#### Dataset extract:
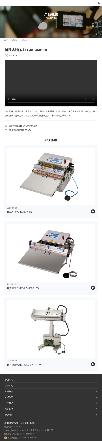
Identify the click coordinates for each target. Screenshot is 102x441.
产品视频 (14, 40)
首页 (6, 40)
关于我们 (9, 403)
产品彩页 (9, 397)
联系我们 (9, 415)
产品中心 (9, 380)
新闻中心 (9, 385)
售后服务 (9, 409)
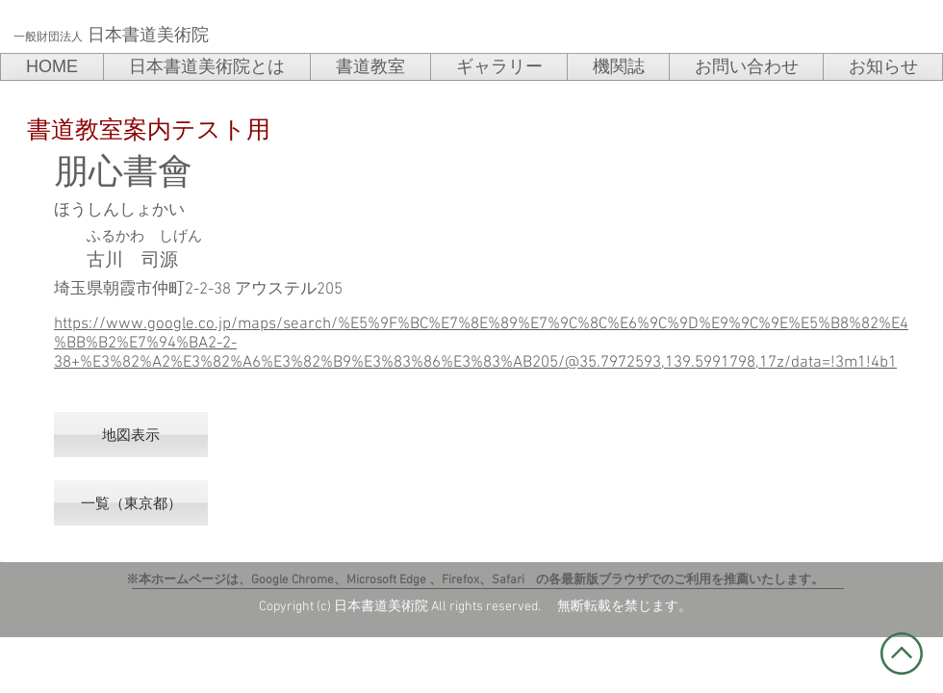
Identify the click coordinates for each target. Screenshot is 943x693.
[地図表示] (131, 434)
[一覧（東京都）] (131, 503)
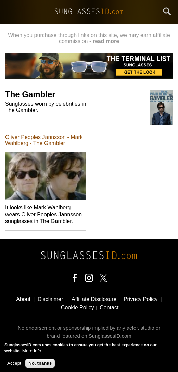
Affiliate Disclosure (94, 299)
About (23, 299)
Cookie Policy (77, 307)
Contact (109, 307)
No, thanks (40, 365)
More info (31, 353)
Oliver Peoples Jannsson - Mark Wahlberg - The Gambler (44, 140)
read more (106, 41)
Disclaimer (50, 299)
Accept (14, 365)
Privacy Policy (141, 299)
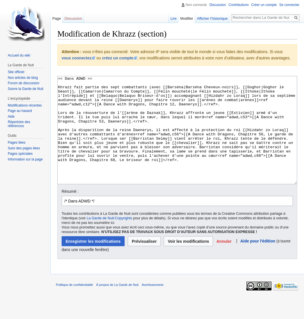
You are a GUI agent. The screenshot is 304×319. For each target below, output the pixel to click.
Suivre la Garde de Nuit (25, 89)
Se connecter (289, 5)
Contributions (238, 5)
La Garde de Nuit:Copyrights (109, 240)
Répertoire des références (19, 124)
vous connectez (77, 58)
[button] (224, 263)
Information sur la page (25, 159)
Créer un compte (264, 5)
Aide (11, 117)
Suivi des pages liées (24, 148)
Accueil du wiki (19, 55)
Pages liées (16, 143)
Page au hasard (20, 111)
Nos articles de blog (23, 78)
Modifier (186, 18)
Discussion (217, 5)
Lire (174, 18)
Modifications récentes (25, 105)
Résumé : (70, 212)
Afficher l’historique (212, 18)
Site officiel (16, 72)
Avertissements (152, 306)
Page (56, 18)
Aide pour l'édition (257, 262)
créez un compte (117, 58)
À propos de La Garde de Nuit (117, 306)
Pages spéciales (20, 154)
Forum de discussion (23, 83)
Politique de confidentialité (74, 306)
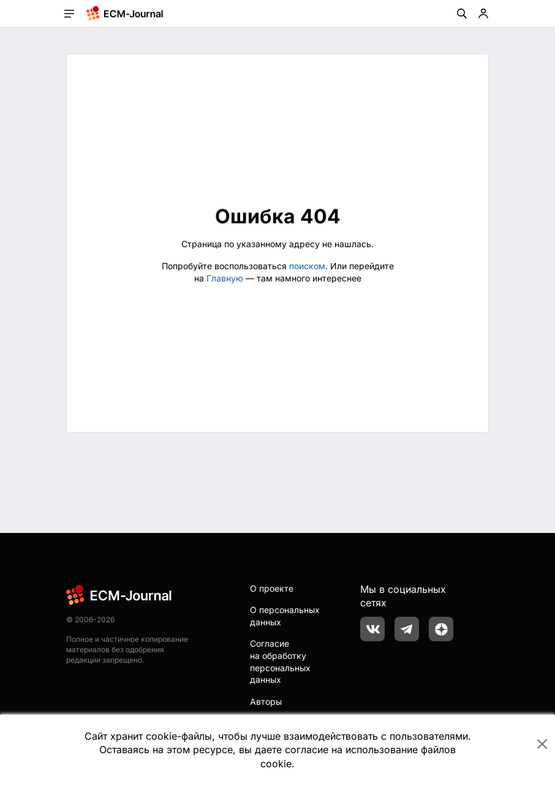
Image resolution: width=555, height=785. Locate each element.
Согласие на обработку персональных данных (280, 661)
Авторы (266, 701)
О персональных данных (285, 616)
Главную (224, 278)
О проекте (271, 588)
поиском (307, 266)
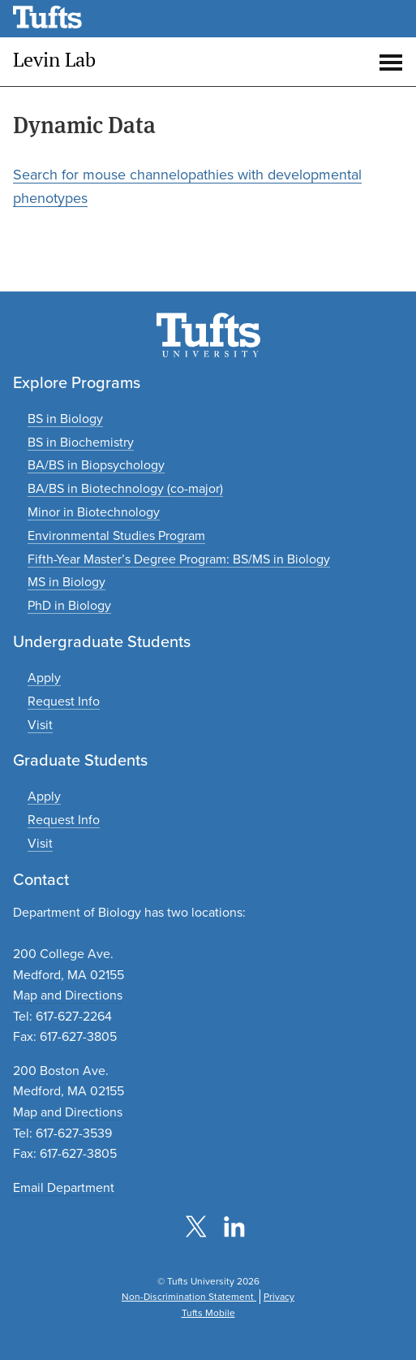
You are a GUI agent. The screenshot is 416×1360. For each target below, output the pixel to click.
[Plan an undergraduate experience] (40, 724)
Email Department (63, 1187)
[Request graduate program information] (64, 819)
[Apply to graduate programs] (44, 796)
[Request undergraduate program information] (64, 701)
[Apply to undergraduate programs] (44, 677)
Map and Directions (67, 995)
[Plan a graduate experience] (40, 843)
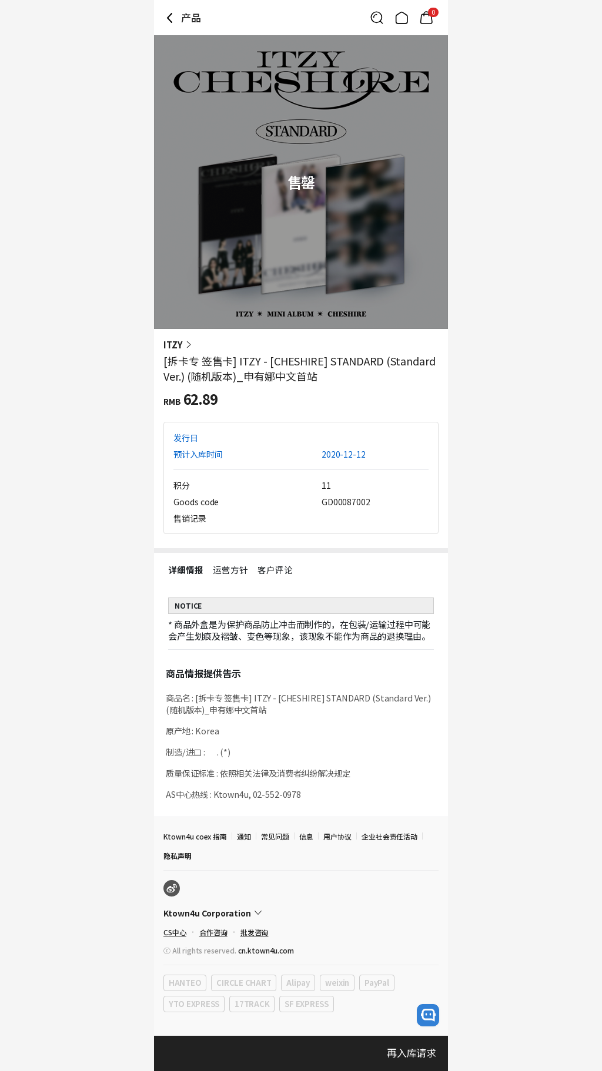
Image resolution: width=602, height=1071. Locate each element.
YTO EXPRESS (194, 1003)
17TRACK (252, 1003)
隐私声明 (177, 856)
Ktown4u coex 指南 (195, 836)
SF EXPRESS (306, 1003)
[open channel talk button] (428, 1015)
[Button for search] (376, 17)
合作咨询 (213, 932)
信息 (306, 836)
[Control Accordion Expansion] (301, 913)
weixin (337, 982)
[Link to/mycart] (426, 17)
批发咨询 (254, 932)
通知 (244, 836)
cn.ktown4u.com (266, 950)
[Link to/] (401, 17)
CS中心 (174, 932)
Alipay (297, 982)
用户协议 (337, 836)
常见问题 (275, 836)
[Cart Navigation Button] (426, 17)
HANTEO (185, 982)
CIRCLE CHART (243, 982)
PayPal (376, 982)
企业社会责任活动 (390, 836)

#### Given task:
Copy out the records from the line containing "О персональных данных (285, 616)" through the line containing "Ktown4u coex 指南 (195, 836)", keeping the requests but leaving out the pictures. Multiply each coordinate in the answers by 1.4 and round it to a whole number, with halves rounded up, and keep the numbers in the requests unchanged.

#### Answer to this exercise:
О персональных данных (399, 862)
Главную (314, 389)
О проекте (379, 823)
поиском (430, 372)
You are a GUI agent. The screenshot is 416×1360. For each target below, output the pixel to click.
[Plan an undergraduate experience] (56, 1014)
Email Department (88, 1662)
[Request graduate program information] (90, 1147)
[Apply to graduate programs] (62, 1114)
[Request undergraduate program information] (90, 981)
[Apply to undergraduate programs] (62, 948)
Map and Directions (94, 1393)
[Plan a graduate experience] (56, 1180)
Image resolution: width=602, height=1071. Locate each element.
YTO EXPRESS (272, 1404)
17TRACK (353, 1404)
隐私声明 (248, 1198)
Ktown4u coex 指南 (273, 1170)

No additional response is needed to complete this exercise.